We have previously seen that if we have a finite sample space S and all the outcomes are equally likely, then P(A)=n(A)/n(S), so finding probabilities means counting the number of outcomes in A and in S. The mathematical theory that deals with counting is called combinatorics. Here we will consider some special cases and their formulas.
Fundamental Theorem of Counting
If a job consists of k separate tasks, the ith of which can be carried out in ni ways, the entire job can be done in \(n_1 \times n_2 \times..\times n_k\) ways
proof
say k=2, say task 1 has outcomes a1 ,..,an and task 2 has outcomes b1 ,..,bm , then clearly there are \(n \times m\) combinations. The general case follows from mathematical induction.
You possess 5 pairs of shoes, 10 pairs of socks, 4 pairs of trousers and 9 shirts. How many combinations of outfits are there?
\[5\times 10 \times 4 \times 9\]
Many of the problems in combinatorics are variations of the following: say we have a box with n balls, numbered 1 to n, and we select k of them. In how many ways can this be done? In order to answer this question we need to be more specific on how the draws are done:
Case 1: with order and with repetition
Balls are drawn as follows: pick one ball, write down the number, replace the ball in the box, draw a second ball etc. In this case we have the order in which the balls are drawn, and we have repetition , that is the same ball can be chosen more than once.
Say n=10 and k=3, then some possible outcomes are: (7,2,3), (7,6,7), (6,7,7)
According to the Fundamental Theorem of counting this each task (drawing a ball) can be done in n ways, and there are k tasks, so the total number of ways is
\[n \times n \times n \times...\times n=n^k\]
Case 2: with order but without repetition
Balls are drawn as follows: pick one ball, write down the number, put the ball aside, not back in the box, draw a second ball etc. In this case we have the order in which the balls are drawn but each ball can be drawn only once, so there is no repetition
Say n=10 and k=3, then some possible outcomes are: (7,2,3), (7,6,4) but not (6,7,7)
According to the Fundamental Theorem of counting the first task (drawing the first ball) can be done in n ways, the second task can be done in n-1 ways and so on until the k^th task which can be done in n-k+1 ways, so the total number of ways is
\[n \times (n-1) \times(n-2) \times...\times (n-k+1)\]
This is often call the number of permutations of n objects, k at a time, and we use the notation \(P^n_k\).
An important special case is k=n, which is just called the permutations of n objects.
n!=n(n-1)(n-2)..1 is called “n factorial”
Note by definition 0!=1
with this definition we have \(P^n_k =n!/(n-k)!\).
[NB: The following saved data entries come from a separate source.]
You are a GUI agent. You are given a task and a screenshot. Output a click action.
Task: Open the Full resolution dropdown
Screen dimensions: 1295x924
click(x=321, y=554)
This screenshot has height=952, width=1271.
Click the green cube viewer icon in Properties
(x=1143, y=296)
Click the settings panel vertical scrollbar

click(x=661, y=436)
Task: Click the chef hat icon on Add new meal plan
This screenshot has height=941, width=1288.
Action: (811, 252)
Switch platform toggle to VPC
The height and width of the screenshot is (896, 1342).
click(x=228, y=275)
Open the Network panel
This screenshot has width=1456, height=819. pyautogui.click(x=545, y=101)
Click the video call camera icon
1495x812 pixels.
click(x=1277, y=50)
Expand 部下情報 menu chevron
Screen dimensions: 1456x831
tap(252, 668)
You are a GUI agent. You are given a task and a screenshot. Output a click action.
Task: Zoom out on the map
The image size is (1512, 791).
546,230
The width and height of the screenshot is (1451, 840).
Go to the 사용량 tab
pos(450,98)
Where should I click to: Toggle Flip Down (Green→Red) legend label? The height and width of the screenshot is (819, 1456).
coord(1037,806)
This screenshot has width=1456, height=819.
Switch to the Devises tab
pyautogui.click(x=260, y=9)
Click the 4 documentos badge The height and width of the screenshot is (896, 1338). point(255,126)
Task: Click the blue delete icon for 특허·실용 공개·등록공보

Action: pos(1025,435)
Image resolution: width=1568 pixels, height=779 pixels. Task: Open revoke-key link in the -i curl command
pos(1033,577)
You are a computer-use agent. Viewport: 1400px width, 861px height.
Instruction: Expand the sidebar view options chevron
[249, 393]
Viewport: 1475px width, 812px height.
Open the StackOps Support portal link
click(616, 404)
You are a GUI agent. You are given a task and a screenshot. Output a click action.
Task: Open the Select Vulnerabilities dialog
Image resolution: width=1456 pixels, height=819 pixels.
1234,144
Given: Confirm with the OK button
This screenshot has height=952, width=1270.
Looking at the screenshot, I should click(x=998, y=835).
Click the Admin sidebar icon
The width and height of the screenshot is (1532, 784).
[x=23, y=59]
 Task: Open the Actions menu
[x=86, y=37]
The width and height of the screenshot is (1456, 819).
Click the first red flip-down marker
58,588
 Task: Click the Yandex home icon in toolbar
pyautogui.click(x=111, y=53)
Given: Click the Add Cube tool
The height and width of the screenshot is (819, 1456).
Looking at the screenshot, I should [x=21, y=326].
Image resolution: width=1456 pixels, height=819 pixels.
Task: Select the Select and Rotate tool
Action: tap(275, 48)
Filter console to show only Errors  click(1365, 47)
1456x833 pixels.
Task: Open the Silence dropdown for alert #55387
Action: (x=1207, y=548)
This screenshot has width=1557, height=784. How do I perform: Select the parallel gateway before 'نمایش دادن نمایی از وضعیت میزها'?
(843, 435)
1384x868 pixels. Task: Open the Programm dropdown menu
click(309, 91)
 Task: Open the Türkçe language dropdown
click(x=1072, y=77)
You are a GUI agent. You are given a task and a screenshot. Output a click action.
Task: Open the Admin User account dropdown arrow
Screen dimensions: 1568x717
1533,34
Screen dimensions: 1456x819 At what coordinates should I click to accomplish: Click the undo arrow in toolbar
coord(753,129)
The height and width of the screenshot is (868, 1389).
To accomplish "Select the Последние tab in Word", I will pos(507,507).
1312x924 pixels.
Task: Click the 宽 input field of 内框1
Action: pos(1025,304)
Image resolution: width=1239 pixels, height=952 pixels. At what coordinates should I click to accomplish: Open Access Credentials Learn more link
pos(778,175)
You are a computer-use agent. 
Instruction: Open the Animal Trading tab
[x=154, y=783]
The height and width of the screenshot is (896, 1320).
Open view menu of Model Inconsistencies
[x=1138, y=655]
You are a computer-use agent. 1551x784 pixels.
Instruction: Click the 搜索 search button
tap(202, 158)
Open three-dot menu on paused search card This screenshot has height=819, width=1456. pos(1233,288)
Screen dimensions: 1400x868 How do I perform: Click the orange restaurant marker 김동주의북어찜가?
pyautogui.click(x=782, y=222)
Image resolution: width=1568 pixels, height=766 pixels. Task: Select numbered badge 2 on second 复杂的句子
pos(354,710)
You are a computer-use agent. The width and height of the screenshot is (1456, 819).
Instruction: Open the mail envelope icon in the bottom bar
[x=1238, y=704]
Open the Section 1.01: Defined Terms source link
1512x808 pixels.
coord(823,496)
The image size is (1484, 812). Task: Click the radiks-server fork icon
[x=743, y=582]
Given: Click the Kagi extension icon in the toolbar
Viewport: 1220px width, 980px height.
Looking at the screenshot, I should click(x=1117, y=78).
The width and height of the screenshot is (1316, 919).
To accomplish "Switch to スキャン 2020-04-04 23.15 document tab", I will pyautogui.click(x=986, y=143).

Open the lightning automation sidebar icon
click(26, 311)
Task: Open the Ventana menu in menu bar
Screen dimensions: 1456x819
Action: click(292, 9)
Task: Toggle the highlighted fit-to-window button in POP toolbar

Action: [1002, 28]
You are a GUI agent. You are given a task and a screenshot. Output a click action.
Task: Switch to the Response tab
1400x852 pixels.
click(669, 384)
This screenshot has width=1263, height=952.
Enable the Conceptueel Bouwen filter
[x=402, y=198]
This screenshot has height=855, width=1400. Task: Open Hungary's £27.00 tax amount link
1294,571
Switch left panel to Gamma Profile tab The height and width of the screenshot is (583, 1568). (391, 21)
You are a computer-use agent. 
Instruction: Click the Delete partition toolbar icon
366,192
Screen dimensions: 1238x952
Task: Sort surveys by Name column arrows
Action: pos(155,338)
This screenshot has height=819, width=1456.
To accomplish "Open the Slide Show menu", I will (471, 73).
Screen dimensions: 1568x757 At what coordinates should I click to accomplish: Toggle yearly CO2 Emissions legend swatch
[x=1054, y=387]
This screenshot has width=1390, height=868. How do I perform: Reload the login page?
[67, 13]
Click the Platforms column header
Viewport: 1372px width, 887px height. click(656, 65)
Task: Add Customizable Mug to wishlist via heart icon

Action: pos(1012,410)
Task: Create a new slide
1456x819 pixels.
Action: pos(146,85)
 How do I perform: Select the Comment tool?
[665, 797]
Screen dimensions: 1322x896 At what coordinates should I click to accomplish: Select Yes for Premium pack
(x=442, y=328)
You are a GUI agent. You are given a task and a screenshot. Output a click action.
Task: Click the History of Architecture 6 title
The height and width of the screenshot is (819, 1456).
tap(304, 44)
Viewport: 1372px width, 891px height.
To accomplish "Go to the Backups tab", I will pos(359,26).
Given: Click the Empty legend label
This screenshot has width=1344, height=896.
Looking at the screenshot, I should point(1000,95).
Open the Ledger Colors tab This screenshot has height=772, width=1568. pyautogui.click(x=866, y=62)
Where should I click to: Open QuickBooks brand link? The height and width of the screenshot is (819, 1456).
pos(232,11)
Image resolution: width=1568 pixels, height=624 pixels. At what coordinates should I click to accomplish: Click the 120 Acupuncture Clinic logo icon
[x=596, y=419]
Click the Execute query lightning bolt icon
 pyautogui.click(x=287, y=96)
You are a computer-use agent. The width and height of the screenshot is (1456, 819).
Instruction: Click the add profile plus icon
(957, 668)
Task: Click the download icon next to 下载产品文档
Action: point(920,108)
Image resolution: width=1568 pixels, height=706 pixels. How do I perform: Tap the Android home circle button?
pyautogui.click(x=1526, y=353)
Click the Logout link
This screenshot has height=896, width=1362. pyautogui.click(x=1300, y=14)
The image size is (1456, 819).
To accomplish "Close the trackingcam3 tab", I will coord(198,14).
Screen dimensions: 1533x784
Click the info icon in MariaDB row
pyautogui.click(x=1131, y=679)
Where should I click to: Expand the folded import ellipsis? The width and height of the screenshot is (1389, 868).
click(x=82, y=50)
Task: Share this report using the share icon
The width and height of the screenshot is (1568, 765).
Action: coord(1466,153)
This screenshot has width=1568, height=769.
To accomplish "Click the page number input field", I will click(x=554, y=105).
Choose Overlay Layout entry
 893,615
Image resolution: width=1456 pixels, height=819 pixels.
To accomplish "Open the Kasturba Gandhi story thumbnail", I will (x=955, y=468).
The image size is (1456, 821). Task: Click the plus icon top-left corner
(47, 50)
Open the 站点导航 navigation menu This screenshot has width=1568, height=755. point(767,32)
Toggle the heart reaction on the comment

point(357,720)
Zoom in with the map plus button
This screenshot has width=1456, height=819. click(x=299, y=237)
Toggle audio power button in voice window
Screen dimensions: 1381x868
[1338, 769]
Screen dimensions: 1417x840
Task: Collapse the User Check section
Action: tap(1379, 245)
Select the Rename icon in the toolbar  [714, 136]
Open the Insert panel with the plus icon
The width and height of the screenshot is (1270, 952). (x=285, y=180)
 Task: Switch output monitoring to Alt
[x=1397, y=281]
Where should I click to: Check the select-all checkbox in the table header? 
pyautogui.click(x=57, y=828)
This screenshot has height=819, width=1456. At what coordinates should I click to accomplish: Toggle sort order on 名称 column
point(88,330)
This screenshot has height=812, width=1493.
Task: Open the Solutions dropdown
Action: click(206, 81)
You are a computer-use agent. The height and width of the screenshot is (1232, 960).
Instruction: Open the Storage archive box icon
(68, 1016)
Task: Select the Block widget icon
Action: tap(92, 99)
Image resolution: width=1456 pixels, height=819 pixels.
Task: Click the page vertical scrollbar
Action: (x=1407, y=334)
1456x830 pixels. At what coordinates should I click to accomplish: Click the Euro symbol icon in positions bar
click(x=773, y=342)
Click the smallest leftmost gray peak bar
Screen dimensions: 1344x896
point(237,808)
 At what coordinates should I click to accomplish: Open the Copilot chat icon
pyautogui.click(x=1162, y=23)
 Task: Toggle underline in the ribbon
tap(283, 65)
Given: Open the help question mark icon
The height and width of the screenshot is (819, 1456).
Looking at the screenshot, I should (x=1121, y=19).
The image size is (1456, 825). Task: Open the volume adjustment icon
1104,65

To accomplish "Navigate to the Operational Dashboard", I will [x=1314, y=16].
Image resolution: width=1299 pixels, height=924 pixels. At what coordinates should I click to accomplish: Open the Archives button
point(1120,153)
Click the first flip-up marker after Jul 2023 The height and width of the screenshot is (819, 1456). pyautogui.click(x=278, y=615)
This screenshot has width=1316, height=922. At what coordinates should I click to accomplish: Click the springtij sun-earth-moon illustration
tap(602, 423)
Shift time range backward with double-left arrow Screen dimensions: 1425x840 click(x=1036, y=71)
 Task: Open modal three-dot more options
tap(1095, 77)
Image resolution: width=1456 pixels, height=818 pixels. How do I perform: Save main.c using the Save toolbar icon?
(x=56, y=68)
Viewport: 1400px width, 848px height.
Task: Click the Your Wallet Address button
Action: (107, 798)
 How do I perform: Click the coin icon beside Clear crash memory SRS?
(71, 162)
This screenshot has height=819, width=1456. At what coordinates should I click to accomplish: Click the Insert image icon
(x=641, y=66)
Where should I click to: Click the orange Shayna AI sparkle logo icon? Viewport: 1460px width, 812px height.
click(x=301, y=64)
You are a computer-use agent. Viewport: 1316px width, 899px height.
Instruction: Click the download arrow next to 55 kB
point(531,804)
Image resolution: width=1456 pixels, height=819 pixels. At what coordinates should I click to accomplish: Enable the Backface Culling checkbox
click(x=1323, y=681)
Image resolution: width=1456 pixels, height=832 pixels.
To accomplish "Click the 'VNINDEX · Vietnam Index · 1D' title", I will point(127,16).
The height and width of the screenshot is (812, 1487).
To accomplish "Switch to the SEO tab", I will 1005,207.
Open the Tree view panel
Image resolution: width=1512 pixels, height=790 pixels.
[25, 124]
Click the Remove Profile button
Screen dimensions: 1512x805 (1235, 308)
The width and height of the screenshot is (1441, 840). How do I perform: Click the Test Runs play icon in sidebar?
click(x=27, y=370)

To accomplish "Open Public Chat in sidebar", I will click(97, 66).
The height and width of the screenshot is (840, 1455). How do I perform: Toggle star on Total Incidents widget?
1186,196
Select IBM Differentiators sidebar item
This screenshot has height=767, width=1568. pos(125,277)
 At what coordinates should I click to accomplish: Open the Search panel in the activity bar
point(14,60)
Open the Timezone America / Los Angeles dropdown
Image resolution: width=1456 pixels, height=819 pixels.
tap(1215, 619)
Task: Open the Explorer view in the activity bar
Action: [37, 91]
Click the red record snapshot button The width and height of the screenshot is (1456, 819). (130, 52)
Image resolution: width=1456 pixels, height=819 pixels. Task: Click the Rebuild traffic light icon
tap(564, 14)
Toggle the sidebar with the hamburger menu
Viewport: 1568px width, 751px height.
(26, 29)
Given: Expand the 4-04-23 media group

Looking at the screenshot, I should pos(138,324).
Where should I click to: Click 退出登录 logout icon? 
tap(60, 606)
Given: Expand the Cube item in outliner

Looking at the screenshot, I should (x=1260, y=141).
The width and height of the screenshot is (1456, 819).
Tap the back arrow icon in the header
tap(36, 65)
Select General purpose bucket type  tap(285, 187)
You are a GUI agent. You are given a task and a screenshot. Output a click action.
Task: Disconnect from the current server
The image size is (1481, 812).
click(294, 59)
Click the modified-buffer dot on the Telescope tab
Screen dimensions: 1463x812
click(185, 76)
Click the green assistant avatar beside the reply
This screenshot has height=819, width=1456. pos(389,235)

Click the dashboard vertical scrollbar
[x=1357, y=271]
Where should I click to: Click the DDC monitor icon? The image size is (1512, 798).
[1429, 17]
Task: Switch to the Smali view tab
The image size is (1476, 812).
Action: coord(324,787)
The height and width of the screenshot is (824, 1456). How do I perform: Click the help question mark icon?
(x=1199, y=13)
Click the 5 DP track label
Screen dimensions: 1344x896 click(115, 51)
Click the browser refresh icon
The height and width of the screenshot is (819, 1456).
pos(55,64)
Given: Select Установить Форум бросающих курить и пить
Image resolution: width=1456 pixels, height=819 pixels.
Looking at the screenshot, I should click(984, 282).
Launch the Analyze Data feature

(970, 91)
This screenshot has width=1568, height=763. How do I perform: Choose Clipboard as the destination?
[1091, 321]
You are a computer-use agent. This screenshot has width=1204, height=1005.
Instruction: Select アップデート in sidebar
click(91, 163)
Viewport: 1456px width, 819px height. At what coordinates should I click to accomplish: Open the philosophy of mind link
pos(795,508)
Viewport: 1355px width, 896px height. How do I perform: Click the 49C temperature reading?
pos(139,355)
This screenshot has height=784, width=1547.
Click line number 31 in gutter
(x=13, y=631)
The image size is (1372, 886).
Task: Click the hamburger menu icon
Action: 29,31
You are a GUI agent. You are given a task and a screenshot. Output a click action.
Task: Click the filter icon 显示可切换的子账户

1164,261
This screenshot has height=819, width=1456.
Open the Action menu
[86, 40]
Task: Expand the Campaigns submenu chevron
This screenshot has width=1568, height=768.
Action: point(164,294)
Case 3: without order and without repetition
Balls are drawn as follows: pick all the balls simultaneously. In this case we have no order and no repetition
Say n=10 and k=3, then some possible outcomes are: (7,2,3), (7,6,4) but (6,4,7) is the same as (7,6,4)
This is called the number of combinations of n objects, k at a a time, and is denoted by \(C^n_k\).
To do this think in terms of a two tasks: first select without order and without repetition (which can be done in \(C^n_k\) ways) and then order the k selected objects (in k! ways) The result is a selection with order but without repetition, but this is \(P^n_k\)!. So we find:
\[P^n_k =C^n_k \times k!\] \[C^n_k =\frac{n}{(n-k)!k!}\]
\[C^n_k = \frac{n!}{(n-k)!k!} = {{n}\choose{k}}\]
We say “n choose k”
Case 4: without order but repetition
as is case 1, but the order is now irrelevant. This is somewhat more complicated, but the answer is
\[{{n+k-1}\choose{k}}\]
How many different license plates can there be in PR? A license plate has three letters and three numbers, order is important and there is repetition, there are
\[26\times 26\times 26\times 10\times 10\times 10 = 17,576,000\]
possible plates
Poker is played in a large number of different ways. Here we will keep it simple: we have a deck of 52 cards. Each card has a suit (Hearts, Diamonds, Clubs and Spades) and a denomination (2-10, Jack, Queen, King and Ace). A “hand” is any selection of 5 cards. The order is not important, and each combination of suit-denomination appears only once, so selection is done without order and without repetition.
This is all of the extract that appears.